The Power of Armorblox
The attackers behind this sophisticated campaign employed a clever technique to bypass native Microsoft 365 email security, a widely used platform for email communications. By impersonating Adobe, a renowned software company known for its industry-leading applications, they sought to exploit the trust users place in this brand. Specifically targeting Adobe Acrobat, a popular tool for handling PDF files, the attackers aimed to trick users into willingly disclosing their login credentials in order to view the awaiting document.
The bad actor utilized/manipulated a legitimate domain in order to send this targeted email attack, passing email authentication checks (DMARC, DKIM, SPF). The email attack used language as the main attack vector in order to bypass legacy security layers without raising flags. Although this email included a link, native email tools can only detect known bad URLs, resulting in this targeted attack that contained an unknown bad URL successfully bypassing these security checks (with Microsoft assigning an SCL score of -1).

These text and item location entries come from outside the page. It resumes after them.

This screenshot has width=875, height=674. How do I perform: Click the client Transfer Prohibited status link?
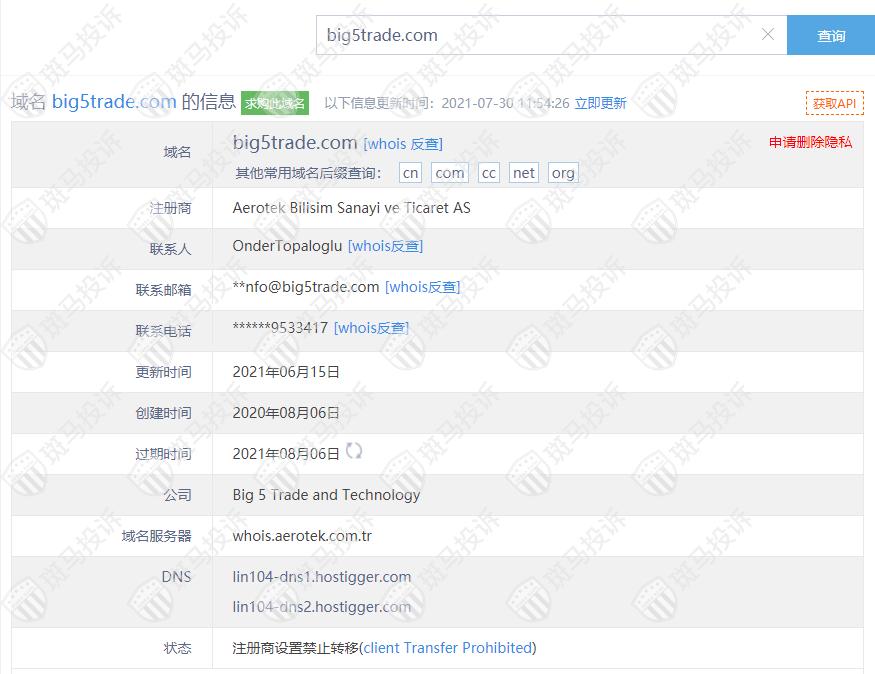point(448,648)
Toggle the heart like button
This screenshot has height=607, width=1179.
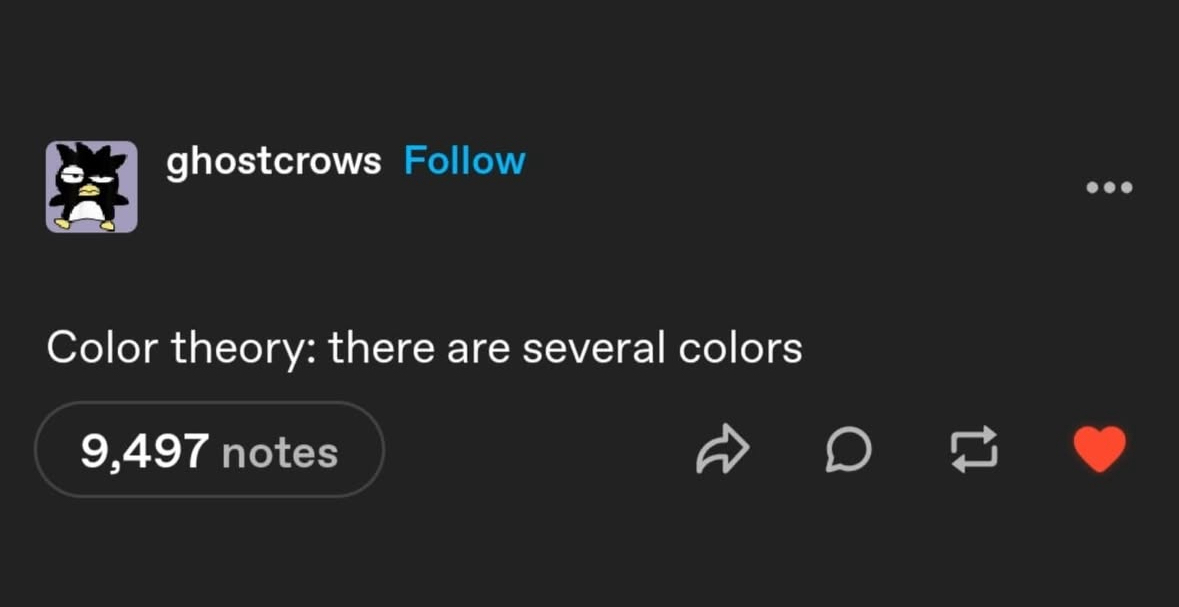point(1099,449)
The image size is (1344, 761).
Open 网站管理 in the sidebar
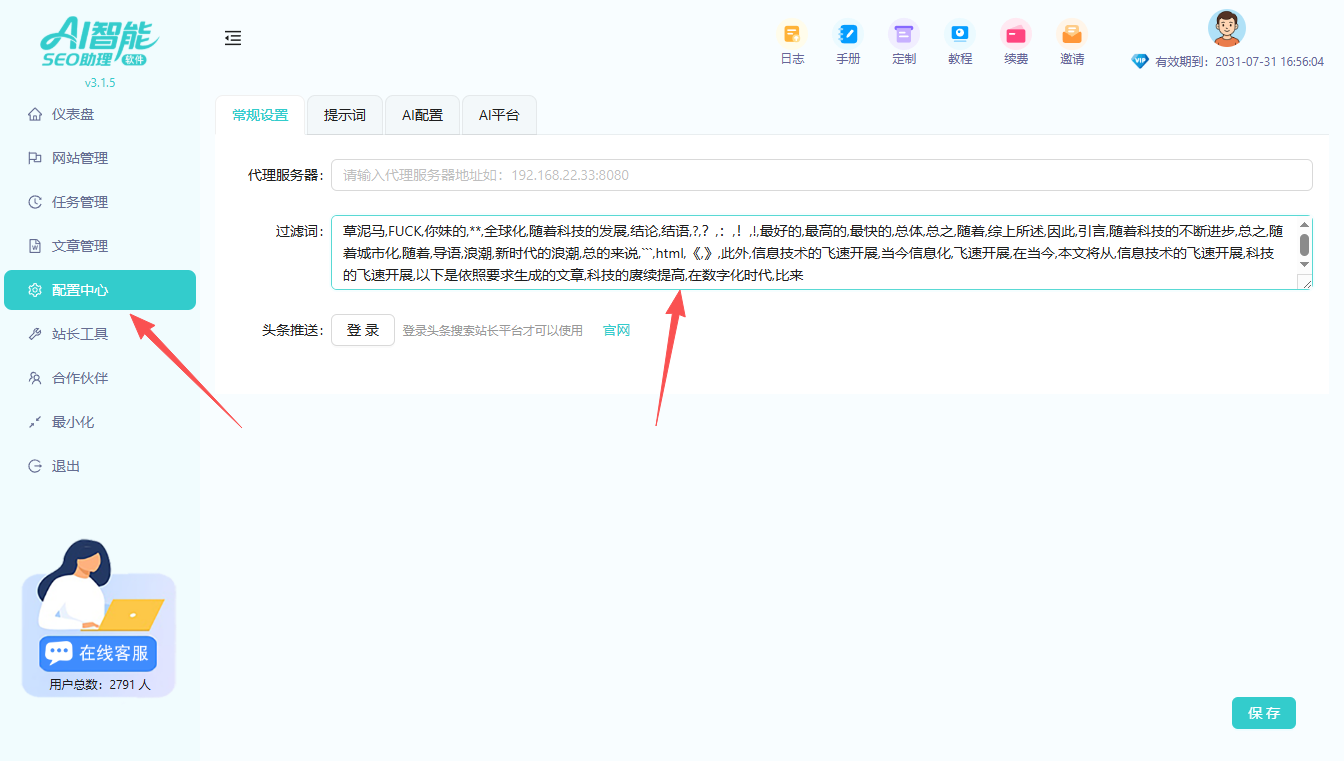[x=80, y=158]
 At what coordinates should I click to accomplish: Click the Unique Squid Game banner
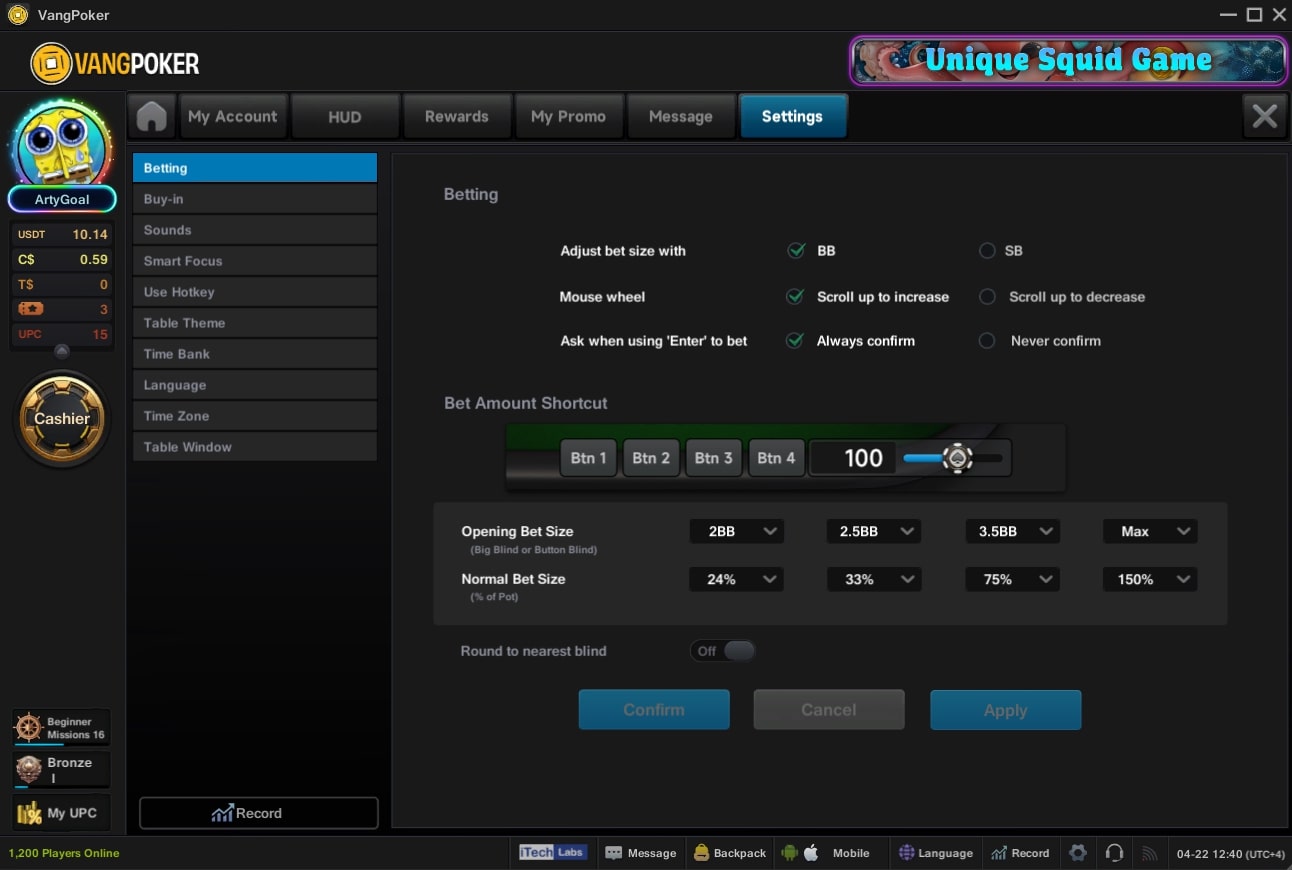(1068, 61)
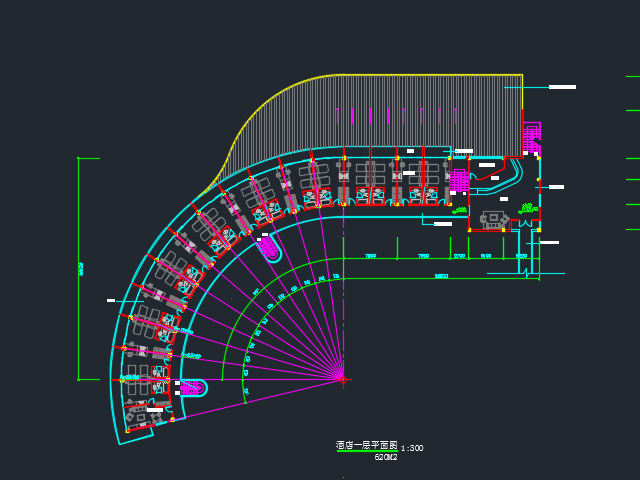The image size is (640, 480).
Task: Click the vertical green dimension line on the left
Action: pos(79,268)
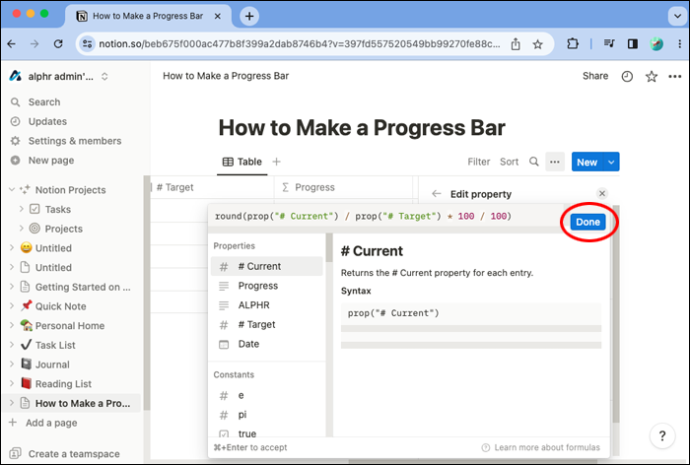This screenshot has height=465, width=690.
Task: Select the Table view tab
Action: (x=242, y=162)
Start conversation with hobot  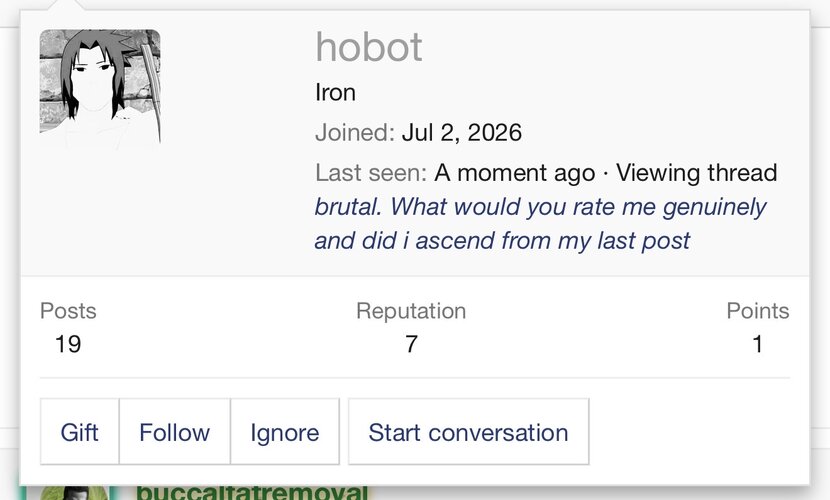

This email attack had the potential of being delivered to over 2,300 end users’ inboxes if this targeted organization had only relied on native email security for protection against targeted, socially engineered attacks. Fortunately, these end users are protected by Armorblox, who accurately detected this malicious, socially engineered email attack.
This email attack was sent from a compromised account, which provided this email the legitimacy needed to bypass native email defenses. Armorblox detected this targeted attack prior to it landing in the inboxes of end users. Armorblox uses large language models, like GPT, and natural language understanding (NLU) to determine the content and context of email communications. This precise detection provides organizations the protection needed against malicious emails sent from compromised accounts. Armorblox follows all URLs to the final destination to understand the content and threat to the end user, which allowed Armorblox to accurately identify the bad URL within the body of the email and protected end users from the credential phishing links that hid behind layers of landing pages created on legitimate hosting domains.
With this targeted email attack, bad actors managed to circumvent the built-in defenses of Microsoft 365 Email Security, but not Armorblox. Armorblox analysis of this email flagged the sender due to zero emails being sent between the sender and recipient prior, and correctly detected the inclusion of a malicious link within the body of the email (which Microsoft detections missed). With Armorblox Advanced URL Detection, end users are protected from engaging with zero-day and unknown malicious links and safely redirected from bad URLs. Armorblox language-based detection protected these end users from engaging with this malicious attack, providing the sophisticated protection needed against today’s targeted, socially engineered email attacks.